Artigo de opinião escrito pelo professor António Caselas, AE de Santa Catarina


Para que servem os factos e as estatísticas se o que conta são as opiniões e as agendas ideológicas? Ou, no dizer de alguns, as perceções? Vivemos num país inseguro? Ocorreram atentados terroristas? Confrontos entre grupos de cidadãos e a polícia de choque? Violência urbana e vandalismo? Guerras de gangues? Tiroteios em escolas? Confrontos entre a polícia e ‘anarquistas’? Mortes recorrentes devido a assassinos em série? Invasão de instituições de poder por parte de extremistas?

Nem por isso. Mas alguns insistem em falar diariamente em violência e insegurança. O país está a saque. Pior só o Haiti. Portugal é um país perigoso. Se calhar justificam-se fugas em massa e movimentos migratórios. No entanto, existe de facto uma onda de violência que é ignorada ou ocasionalmente abordada. Mas não se enquadra muito na opinião massificada e demagógica, nas ‘realidades importadas’ e nas perceções da moda.

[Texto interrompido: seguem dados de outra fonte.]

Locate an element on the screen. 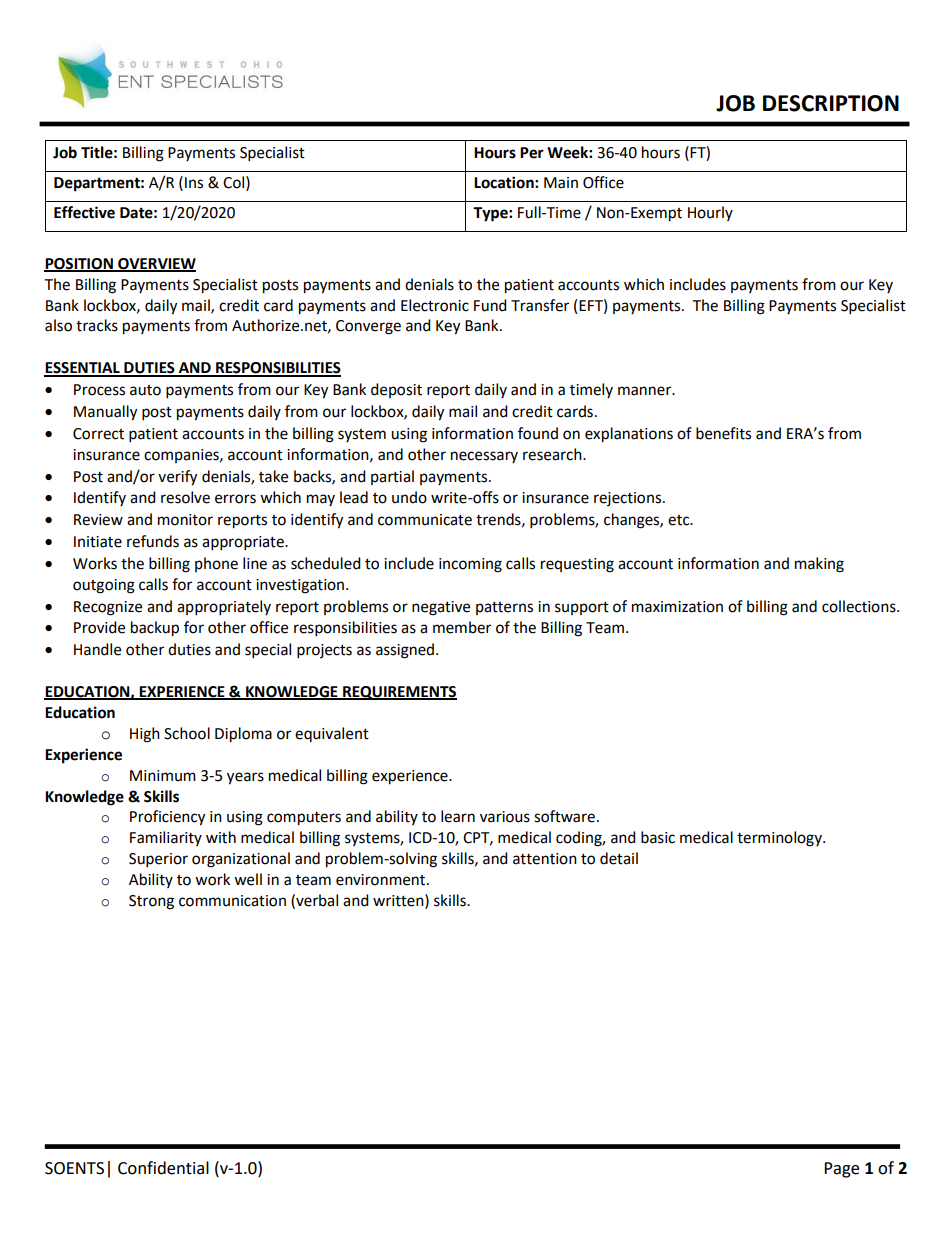 Image resolution: width=952 pixels, height=1233 pixels. DESCRIPTION is located at coordinates (831, 103).
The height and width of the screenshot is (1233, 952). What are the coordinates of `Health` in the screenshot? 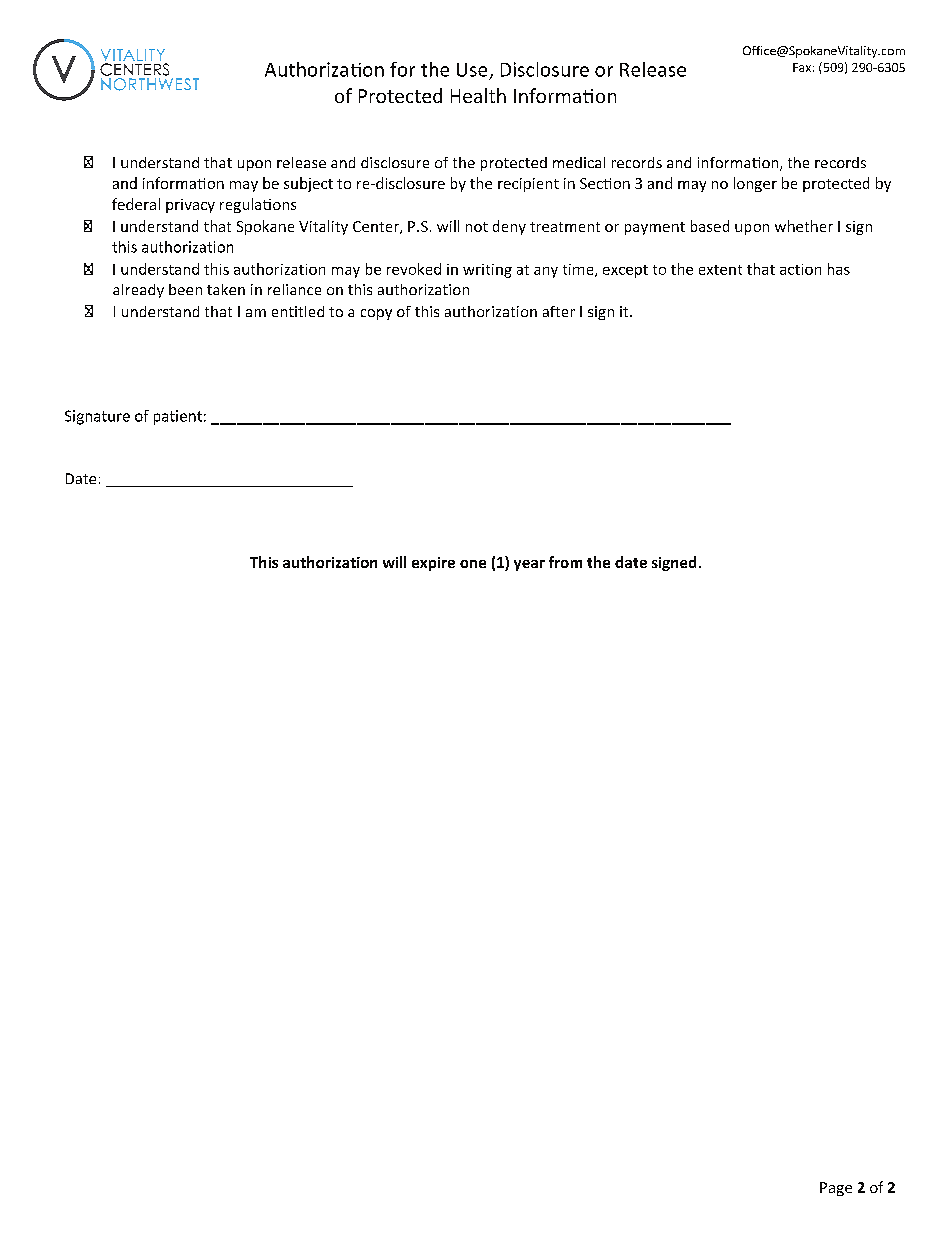 It's located at (478, 95).
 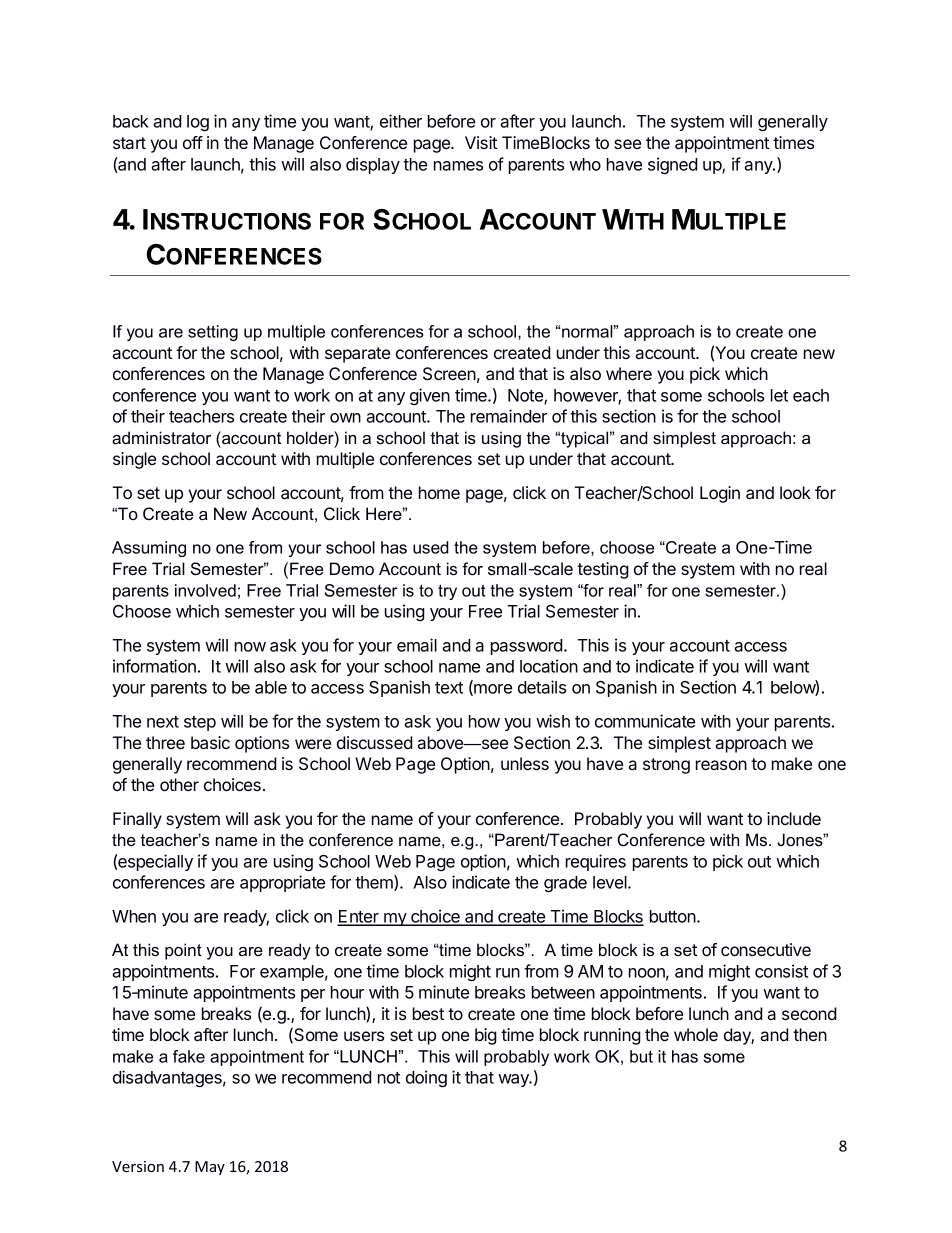 What do you see at coordinates (210, 1168) in the document?
I see `May` at bounding box center [210, 1168].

Trata-se da violência de género. Uma violência, sobretudo, contra as mulheres. Estas são agredidas, assassinadas e discriminadas. As medidas de segurança e as penas contra os agressores são ineficazes ou brandas. Os relatos e as mortes multiplicam-se. Apesar de não ser uma situação exclusiva de Portugal, não é uma ‘realidade importada’. É uma violência real, recorrente e inaceitável. Não seduz o discurso político e populista. Não mobiliza a fúria das massas e não entretém os jovens em busca de novidades e fantasias disseminadas pelo Instagram e pelo Tik Tok, pelo Facebook e pelo X.

Pelo contrário. É muitas vezes ignorada e neutralizada. Passa ao lado e torna-se banal. É uma ‘coisa normal’. Normaliza-se o que não existe e cancela-se o que existe. Levantam-se ondas de alarmismo por tudo e por nada. Exige-se, absurdamente, violência zero num país que é considerado seguro ou pacífico por comparação com outros ‘mais avançados’ ou ‘mais desenvolvidos’. Sobrepõe-se uma violência fantasmática a uma violência real e destrutiva, apesar de ‘privada’ (não esquecendo que a violência doméstica já é um crime público).

São as mulheres, algumas mulheres, demasiadas mulheres que estão em risco. Que se podem sentir inseguras e ameaçadas. Que sofrem violência física e psicológica e que são, muitas vezes, demasiadas vezes, agredidas e assassinadas. Ocupemo-nos dessa insegurança em vez de inventar outras.